Number of ways of selecting 6 questions from sections A and B (i.e., 7 questions) = \({ }^{7} \mathrm{C}_6\)

∴ Number of ways of selecting 6 questions choosing atleast one from each section = \({ }^{12} \mathrm{C}_6-{ }^7 \mathrm{C}_6-{ }^8 \mathrm{C}_6-{ }^9 \mathrm{C}_6\) = 805.

Question 8.

Find the number of ways in which 12 things be

(i) divided into 4 equal groups

(ii) distributed to 4 persons equally.

Solution:

i) Dividing 12 things in 4 equal groups :

Number of ways of dividing 12 things into 4 equal groups = \(\frac{12 !}{(3 !)^4 \cdot 4 !}\).
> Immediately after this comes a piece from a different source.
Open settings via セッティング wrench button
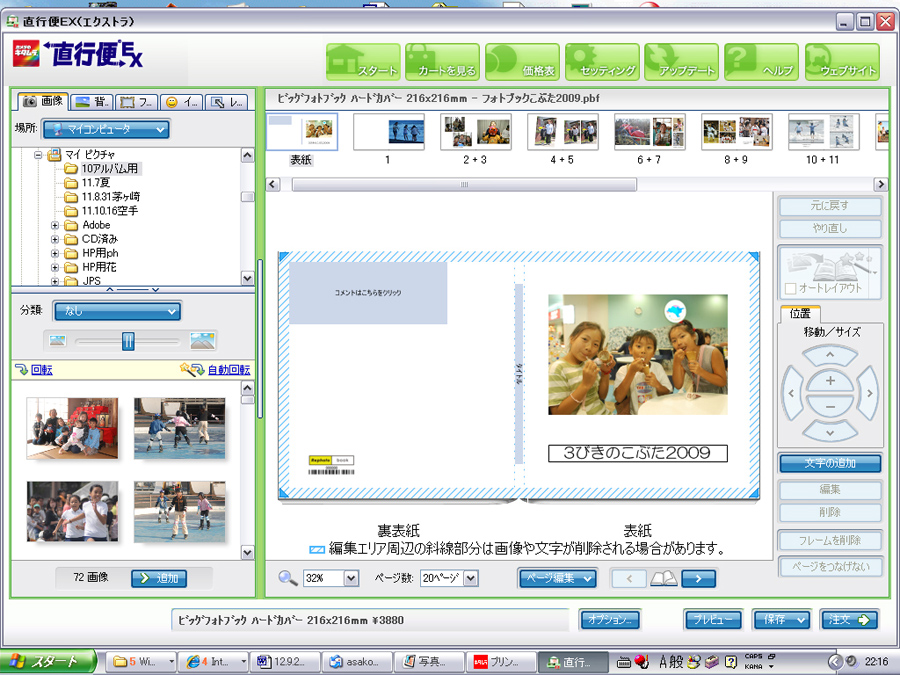 click(602, 62)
ii) Distributing 12 things to 4 persons equally

Number of ways of distributing 12 things to 4 persons equally = \(\frac{12 !}{(3 !)^4 \cdot 4 !}\).

Question 9.

A class contains 4 boys and g girls. Every Sunday, five students with atleast 3 boys go for a picnic. A different group is being sent every week. During the picnic, the class teacher gives each girl in the group a doll. If the total number of dolls distributed is 85, find g.

Solution:

A class contains 4 boys and ‘g’ girls,

In selecting 5 students with atleast 3 boys for picnic two cases arises.

i) Selecting 3 boys and 2 girls :

Number of ways of selecting 3 boys and 2 girls = \({ }^4 C_3 \times{ }^g C_2=4\left({ }^g C_2\right)\)

As each group contains 2 girls, number of dolls required = 8 \(8\left({ }^8 \mathrm{C}_2\right)\).

ii) Selecting 4 boys and 1 girl :

Number of ways of selecting 4 boys and 1 girl = \({ }^4 \mathrm{C}_4 \times{ }^{\mathrm{g}} \mathrm{C}_1\) = g

∴ As each group contains only 1 girl, number of dolls required = g

∴ Total number of dolls = 8 (\(\left({ }^g \mathrm{C}_2\right)\)) + g

i.e., 85 = \(\frac{g(g-1)}{2}\) + g

⇒ 85 = 4g^{2} – 3g

⇒ 4g^{2} – 3g – 85 = 0

⇒ (4g + 17) (g – 5) = 0

⇒ g = 5 (∵ ‘g’ is non-negative integer).